Raffinierter als in Belarus: Putins Niederlagen bei den Regionalwahlen sind gewollt
Dass Putins Partei „Einiges Russland“ nicht überall gewann, ist kein Zeichen beginnender Erosion. Es gehört zum Herrschaftssystem des Kremls. Ein Kommentar.
Russland hat am Wochenende in den Regionen gewählt, und Putins Partei „Einiges Russland“ hat nicht überall gewonnen. Das ist ein Erfolg für die Protestwähler, zweifellos. Vor allem die Niederlage der Kreml-Partei im sibirischen Tomsk ist ein Zeichen.
Dort war der Oppositionelle Alexej Nawalny mutmaßlich vergiftet worden. Niederlagen der Partei der Macht an der Peripherie sind dennoch keine Signale beginnender Schwäche oder von Fehlkalkulationen. Auch diese Regionalwahlen sind begleitet von Fälschungsvorwürfen. Es wäre wohl ein Leichtes gewesen, das Ergebnis überall zu manipulieren. Der Kreml hat es nicht gewollt.
In Belarus versucht der Diktator Lukaschenko seit Wochen, den Aufstand der Bevölkerung mit brutaler Gewalt niederzuschlagen. Der Umgang Putins mit Unmut in seinem Land ist viel raffinierter. Sein Machtapparat kontrolliert ein System von Ventilen, durch das die Menschen Dampf ablassen können, bevor es zu einer gewaltigen Explosion wie in Minsk kommt.
Zu diesem System gehört ein scheinbares Mehrparteien-System, in dem mal die Kommunisten, mal die faschistoide Schirinowski-Partei mit Nadelstichen so etwas wie Opposition simulieren dürfen. Dazu gehört aber auch, dass man lokale Proteste – wie gegen die Absetzung eines Gouverneurs im fernen Sibirien, eine Mülldeponie im Hohen Norden Russlands oder eine Kirche in Jekatarinburg nicht sofort unterdrückt, sondern erst einmal laufen lässt.

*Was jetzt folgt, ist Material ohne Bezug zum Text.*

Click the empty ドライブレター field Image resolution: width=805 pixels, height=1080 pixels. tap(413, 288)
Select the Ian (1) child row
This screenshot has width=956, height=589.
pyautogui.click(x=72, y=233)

Und dazu gehört auch, dass Putins Kandidaten bei Wahlen auch mal wie jetzt - kontrolliert - verlieren. So vermeidet die russische Führung, dass sich ein Pulverfass wie beim Nachbarn Belarus bis zum Rand füllt. Selbst die Explosion in Belarus spielt Putin letztlich in die Hände. In Minsk fließt Blut, in Sibirien darf die Opposition Wahlen gewinnen. Wie demokratisch Russland doch ist!